This story begins with the delusions of a young man. I was 19 years old. Every single one of those 19 years I had spent in the same place: a small town in the southern Black Forest, with two petrol stations, a youth club, a school and little else. After I finished my final school examinations it was time to cut loose. But what to do? My national service in a local hospital? I would probably be confined to changing a few light-bulbs. And then what - back to my parents' home in the evening? Out of the question. I did some checking and discovered I could do my service abroad, such as working at a home for the disabled in Scotland or as a farmhand somewhere across the ocean. This was possible, provided you were lucky enough to get one of the few available placements. I was lucky.
Soon enough I wouldn't be calling it lucky. I did not land in Scotland or even further afield. I ended up in France, at the northernmost tip of Provence, in a home for the elderly and mentally ill. "Are you sure you're up for this?" asked the head of the institution. Sure, I thought. It was July, and the sunflowers were in full bloom, the sea was not far away and I could still hear the envy of my friends.

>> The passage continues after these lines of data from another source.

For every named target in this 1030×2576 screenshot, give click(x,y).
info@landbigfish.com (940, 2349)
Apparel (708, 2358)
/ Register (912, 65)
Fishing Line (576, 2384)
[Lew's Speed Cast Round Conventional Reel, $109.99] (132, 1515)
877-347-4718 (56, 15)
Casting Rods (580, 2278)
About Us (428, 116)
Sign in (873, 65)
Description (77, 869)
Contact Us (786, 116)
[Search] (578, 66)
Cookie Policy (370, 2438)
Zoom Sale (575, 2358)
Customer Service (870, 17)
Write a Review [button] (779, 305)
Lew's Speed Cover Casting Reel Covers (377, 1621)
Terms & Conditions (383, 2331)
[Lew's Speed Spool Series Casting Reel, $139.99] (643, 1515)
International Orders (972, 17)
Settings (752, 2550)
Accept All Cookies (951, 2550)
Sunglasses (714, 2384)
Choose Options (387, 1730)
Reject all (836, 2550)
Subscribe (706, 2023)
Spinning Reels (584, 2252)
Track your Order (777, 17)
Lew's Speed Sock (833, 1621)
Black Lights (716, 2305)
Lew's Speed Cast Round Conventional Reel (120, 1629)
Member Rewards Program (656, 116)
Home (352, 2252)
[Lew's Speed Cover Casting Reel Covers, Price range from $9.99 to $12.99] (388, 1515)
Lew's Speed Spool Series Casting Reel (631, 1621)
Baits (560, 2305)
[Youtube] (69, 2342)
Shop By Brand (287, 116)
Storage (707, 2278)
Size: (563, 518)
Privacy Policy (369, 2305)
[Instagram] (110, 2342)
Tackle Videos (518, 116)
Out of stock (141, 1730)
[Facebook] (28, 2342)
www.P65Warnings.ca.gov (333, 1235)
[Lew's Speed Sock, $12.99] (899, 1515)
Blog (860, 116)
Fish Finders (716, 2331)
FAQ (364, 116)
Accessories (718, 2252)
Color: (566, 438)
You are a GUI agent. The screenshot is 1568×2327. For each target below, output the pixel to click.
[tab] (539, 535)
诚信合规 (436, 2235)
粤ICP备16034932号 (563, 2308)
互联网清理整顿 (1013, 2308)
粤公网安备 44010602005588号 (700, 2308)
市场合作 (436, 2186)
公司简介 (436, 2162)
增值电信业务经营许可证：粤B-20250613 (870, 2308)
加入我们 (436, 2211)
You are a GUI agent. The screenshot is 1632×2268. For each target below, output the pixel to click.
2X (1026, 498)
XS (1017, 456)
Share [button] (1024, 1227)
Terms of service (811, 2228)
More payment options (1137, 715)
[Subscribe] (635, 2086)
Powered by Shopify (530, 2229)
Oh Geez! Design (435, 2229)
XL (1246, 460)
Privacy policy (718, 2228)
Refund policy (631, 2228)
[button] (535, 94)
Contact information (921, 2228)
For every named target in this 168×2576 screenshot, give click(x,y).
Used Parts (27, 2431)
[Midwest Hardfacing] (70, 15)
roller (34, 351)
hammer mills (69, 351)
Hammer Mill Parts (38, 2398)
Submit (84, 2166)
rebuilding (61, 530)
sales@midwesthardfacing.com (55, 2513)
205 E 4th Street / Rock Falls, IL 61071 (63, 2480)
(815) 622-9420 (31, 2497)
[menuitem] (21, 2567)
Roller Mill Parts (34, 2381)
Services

The nurses' room was occupied when I arrived, so the warden decided that I should stay in the ward. "It's just for now," he said, "pas de problème." The first night, a woman with dementia knocked on my door. She was surprised to see a new inmate, and for a second I thought it was me who wasn't quite - at least in the common sense - right in the head. I led the woman back to her bed; she was crying. Only when she was asleep did I take my hand away from hers. The next morning I was to begin with in-patient care. I had not seen much of the world, but what I was looking at was too much. I saw skin covered with bedsores, the raw skin of elderly women. I saw the empty eyes of men that seemed to look out from a different world. I saw the genitals of women in their eighties and it was difficult to say who was more ashamed, the patients or me. During that first day I thought of quitting for the first time, and on my last day I had the same thought. I never got used to the job.